Actually, I never drove any of the previous generations, so I’m unable to make any first-hand Camaro comparos, although, admittedly, I’ve been biased in favor of the new, fifth-generation iteration ever since my maiden voyage in the SS-V8 model at the Austin Auto Show. Still, I’m fairly confident the new Camaro is, in most ways, light years beyond the old one, which expired in 2002. For starters, cursory Web research informs me that the Cadillac-sourced 3.6 V6 engine in the 2010 “base” model boasts 304 hp, a full 104 more than the ’02 3.8-liter V6 (and 9 more than the ’67 Camaro SS V8), and 273 lb.-ft. of torque, as opposed to 225. Consumer reviews of the ’02 refer repeatedly to noise and vibration, and imply shoddy construction, sadly familiar complaints among GM customers in the old days, whereas one of the best things about the new Camaro (and other new GM products I’ve driven) is the feeling of truck-like solidity it imparts, with no rattles or squeaks. Its smooth highway ride is a consequence of the independent rear suspension, another change from the live rear axle that was so highly prized by drag racers, one hears; well, I’m no drag racer, so I’ll go for the comfort zone, thanks very much.
And of course the design of the new Camaro is a dramatic departure from automotive banality. The car is stunning: sleek, aggressive, and resonant of the glories of sporty Chevys of yore. Look down on it from above and you’ll see the same fastback styling as the 1963 split-window Corvette. Along the flanks are “gills,” as you’d find on an actual shark, or a ’60s Corvette Mako Shark concept, where they were cooling vents. They’re fake on today’s Camaro, but no more so than the landscape in a Brueghel painting; it’s what’s evoked that matters. Also shark-like is the tapered nose that culminates in a long low brow, beneath which are simple round headlights like the ’69 Camaro’s. This is a car you can just goggle at. Go on, goggle some more.
Camaros are priced very aggressively. The base Camaro LS is a steal at an MSRP of $23,040 including destination. I mean, honestly. Throw in a decent trade and a little judicious haggling and you can drive off in a Camaro for little more than the price of a Kia. The next model up, the 1LT, comes in at $24,675 including destination, and the 2LT of my test car starts at $27,375. My test car came in under-the-radar silver, with the 2LT package decked out in RS garb (spoiler, 20-in. wheels, fancier front fascia, high-intensity headlights, recessed tail lights: add another $1,450). It had a splendid six-speed automatic with manual shifting feature (buttons I fiddled with once, then left alone), as well as a top-notch six-speaker AM/FM/XM/CD/MP3, etc., etc. sound system, Bluetooth and USB port, leather shift knob, a nice fat leather-clad three-spoke steering wheel with audio and cruise controls, remote starting and heated seats for those icy Texas mornings (it got down to 75 last night), good old OnStar Safe & Sound, a limited-slip differential, 6-way power driver’s seat, and integrated foglamps. The car comes with electronic stability control plus traction control, anti-lock brakes, frontal airbags, front side airbags, airbag curtains, and a tire pressure monitor, so you should be safe enough, if you resist the siren song of cell phones, text messages, and/or intoxicants while at the wheel (and you will, because you’re not an idiot, are you?). This is all in the 2LT V6, mind you. Step up to the Camaro SS and you’d pay a still-reasonable $31,040 for the 6.2-liter V8 with auto (400 hp) or manual (426 hp) gearbox and four-piston Brembo disc brakes. Of course, options would add several thousand to the SS’s price.

* _TASK INSTRUCTIONS_:
1. Answer these questions from the Camaro review, please:
(a) How much horsepower does the 3.6 V6 engine in the 2010 base model produce?
(b) Which 1963 car has the same fastback styling as the new Camaro when viewed from above?
(c) What is the MSRP, including destination, of the base Camaro LS?
2. In the Camaro review, the test car carries "RS garb." List every item the review names as part of it.
3. Write the next paragraph of the Camaro review, carrying on after its final sentence.

Screenshot grounding data:
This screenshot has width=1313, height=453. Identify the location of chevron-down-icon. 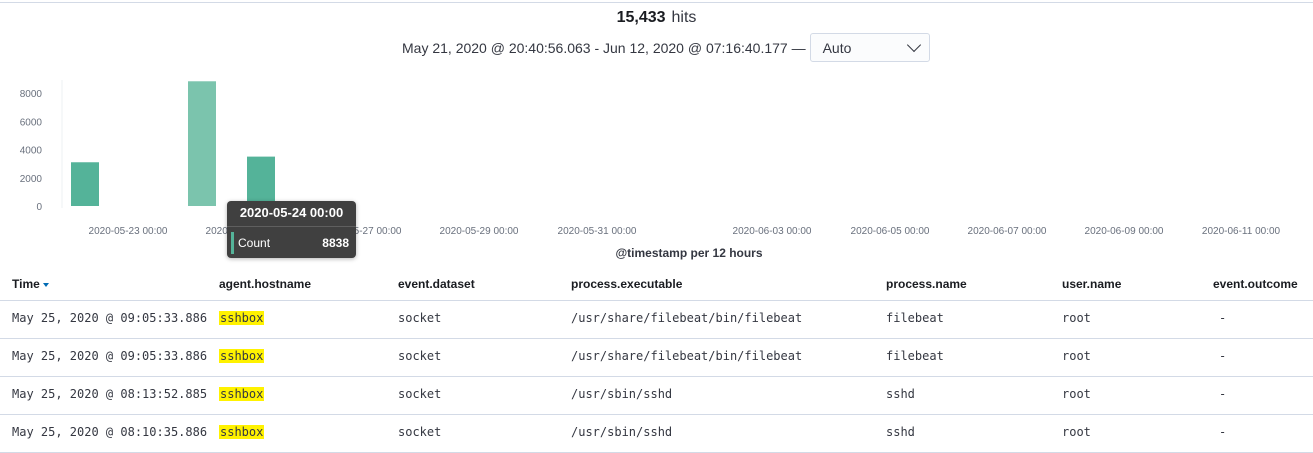
(914, 45).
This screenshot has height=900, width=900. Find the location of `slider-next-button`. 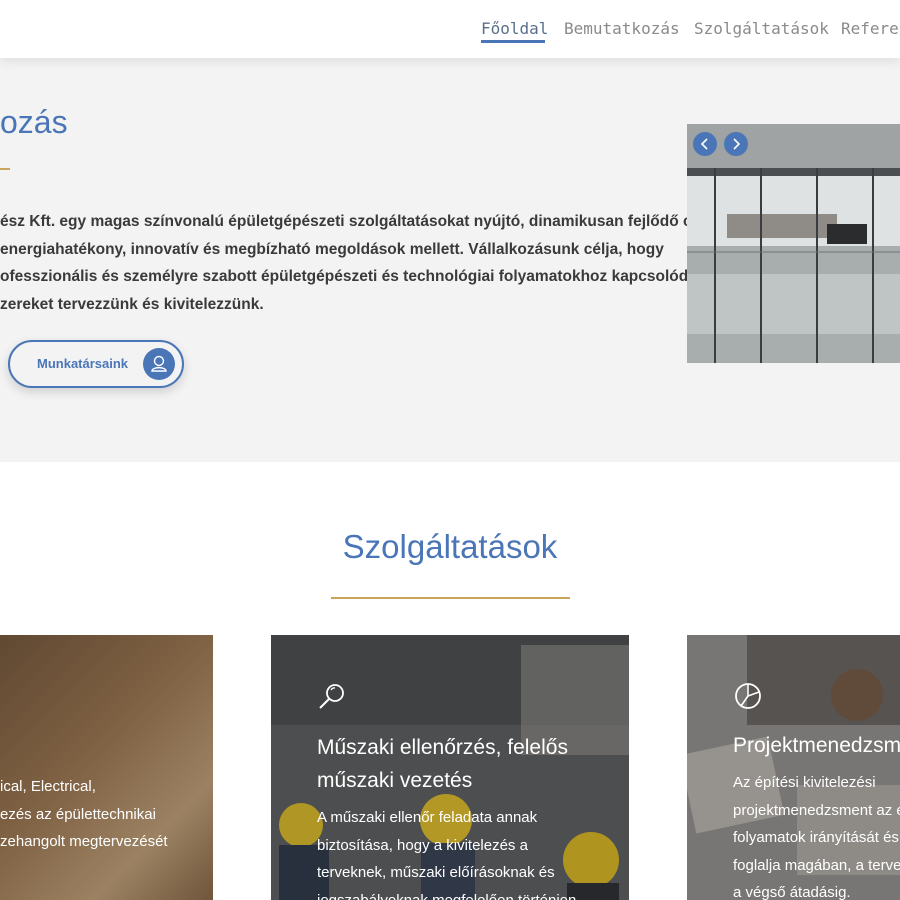

slider-next-button is located at coordinates (736, 144).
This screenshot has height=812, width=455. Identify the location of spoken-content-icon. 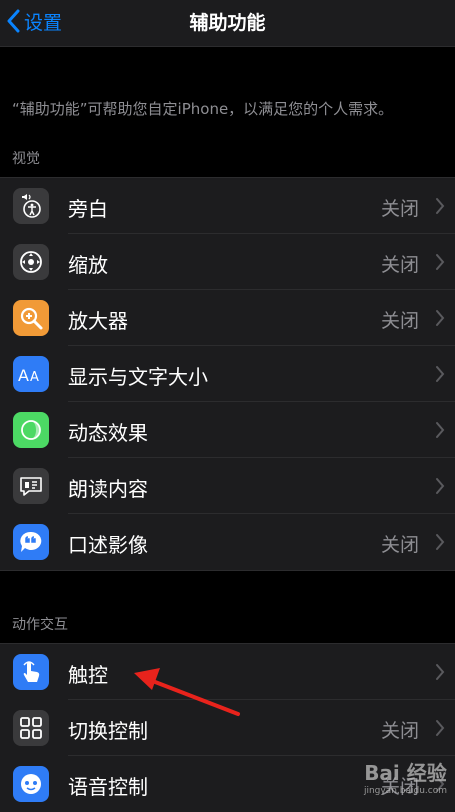
(31, 486).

* _SET OF ANSWERS_:
1.
(a) 304 hp
(b) The 1963 split-window Corvette
(c) $23,040

2.
- Spoiler
- 20-in. wheels
- Fancier front fascia
- High-intensity headlights
- Recessed tail lights

3.
The only place where the otherwise brilliant designers stumbled a little was the dashboard, with its squared-off gauge cowlings and vertical speedometer and tach numbers, a la ’64 Bel-Air; cute, and very retro, but as a detail, perhaps a little tacky. Still, the memory of phantom Chevys stays with you as you watch that needle inch closer to…80; and the tackiness of yesteryear can miraculously morph into the retro design success of today. The HVAC controls are intelligently laid out, with big easy-to-use knobs, as this writer has long recommended (could the GM design mavens be reading Autosavant?), and a small but perfectly legible stereo/CD/radio monitor. Otherwise, up front there’s a surprisingly vast expanse of hard plastic but only a modest-sized glovebox. The front seats are stoutly bolstered and very comfortable, once you find your ideal seating arrangement. The back seats? Forget it. Use ’em as parcel shelves, or as an extension to the trunk (which is actually quite decently sized, but difficult of access, behind a high sill). Only smaller passengers can fit back there, and they will not be happy travelers. But who cares? This is a sports coupe, after all. Dad‘s car.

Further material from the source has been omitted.